I have PTSD. I have known that for a few months now, though I’ve had it for years. I didn’t want to go to a psychologist or anything because I just didn’t feel comfortable talking about, well, everything. At the start of last school year I had a talk with my SLB’er, which is sort of like a homeroom teacher. We were talking about what I had been through and how that affected me, also in my schoolwork. I didn’t tell her all the details, just a short summary that didn’t cover it at all. She suggested I’d see a psychologist, and ever since then I started to think about it. So last Spring I took the first step by talking to my doctor about it and some time later I had my first appointment, where I was diagnosed with PTSD. While it was scary, I also felt relieved. Because what my psychologist was telling me made sense. There was a name for what I was going through.
While I didn’t know I had PTSD, I did know I had something. I’ve been having panic attacks for years, there have been quite a few days where I just felt empty (which happened this week, which I put as ‘not feeling well’ because honestly I don’t know how to describe how I feel on those days), I have anxiety to the point that I avoid a lot of things and get panic attacks over small things that a lot of people will probably find silly, and God knows what else.
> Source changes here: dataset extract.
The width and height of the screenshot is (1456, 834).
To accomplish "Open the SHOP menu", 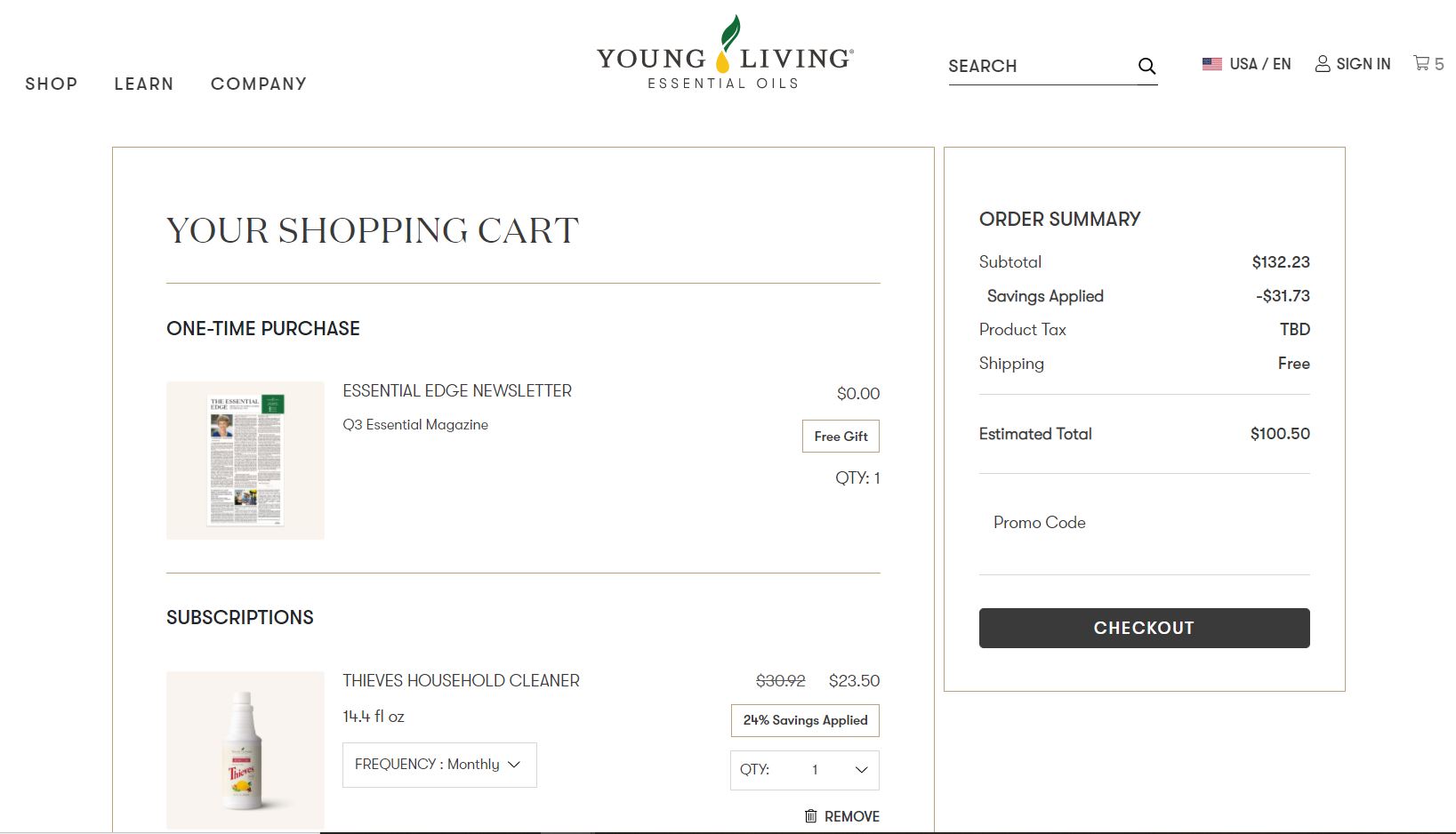I will coord(51,84).
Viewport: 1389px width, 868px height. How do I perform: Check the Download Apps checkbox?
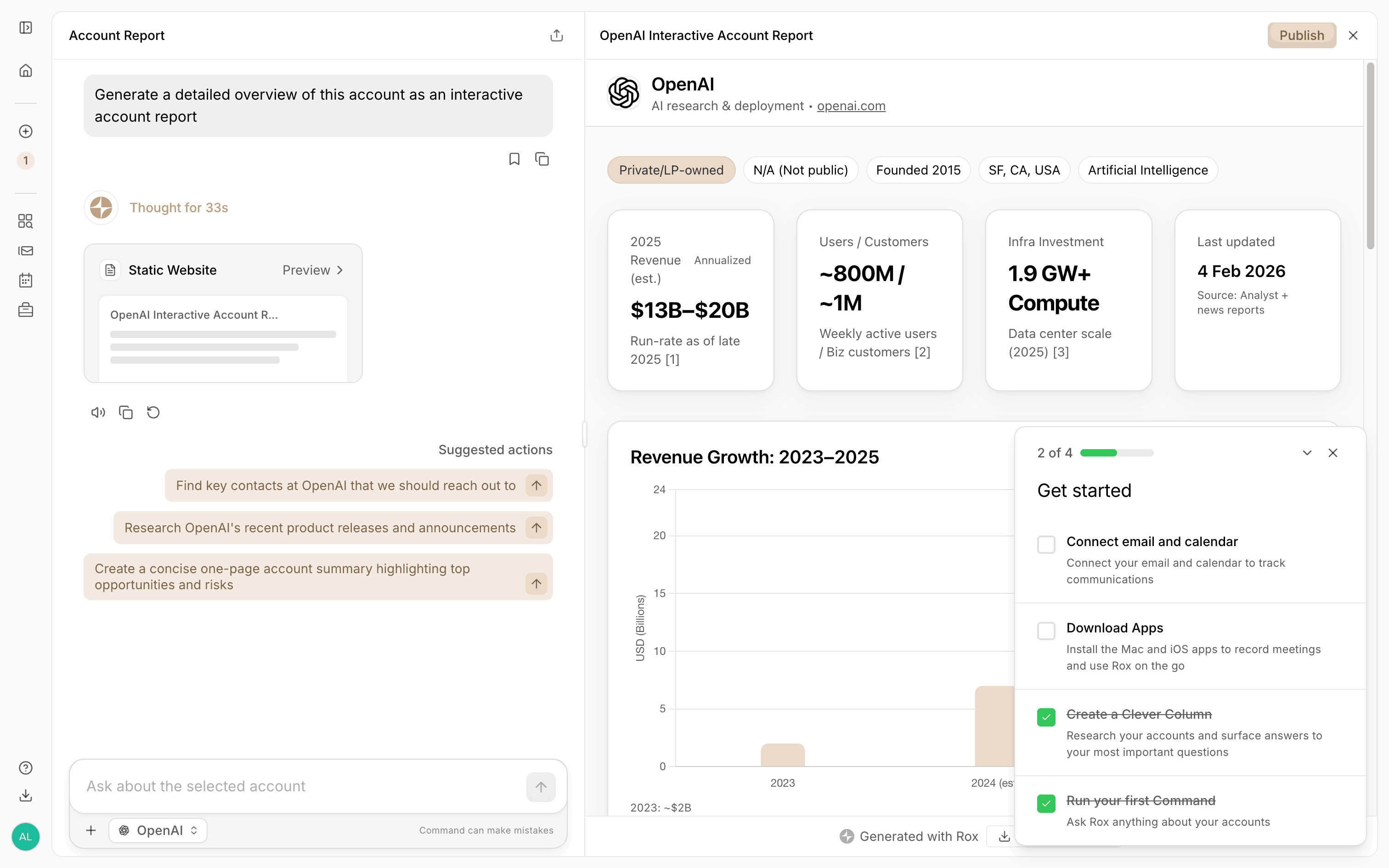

Honestly, it’s such a part of my daily life that I don’t even realise if something is not ‘mentally healthy’. I’m basically often a ball of nerves (and that’s lightly put), even now that I’m writing this when yesterday I felt pretty sure about writing this post.
So there are days when I’ll avoid social media that involves talking, I won’t respond to your comments or tweets, I won’t read your blogposts etc. because I’m just avoiding having to talk. So if I ever sort of disappear, don’t think I’m ignoring you. I’m NEVER ignoring any of you, because I love you guys so much and I love talking to you, but on those days? I don’t even want to talk to my mom.
This is still a short version. One day I hope to tell you guys everything, but I’m still not comfortable with that. I’m already amazed that I actually typed all this and that I’m about to click the ‘publish’ button. I just didn’t want to ‘lie’ anymore and be as open as I can be with you guys, and let you understand that sometimes I just need to take a step back from the blogging community (and make sure that you don’t think I’m ignoring you). So that’s part of my story. While I’m still nervous about posting this, it also feels good to have it ‘out in the open’.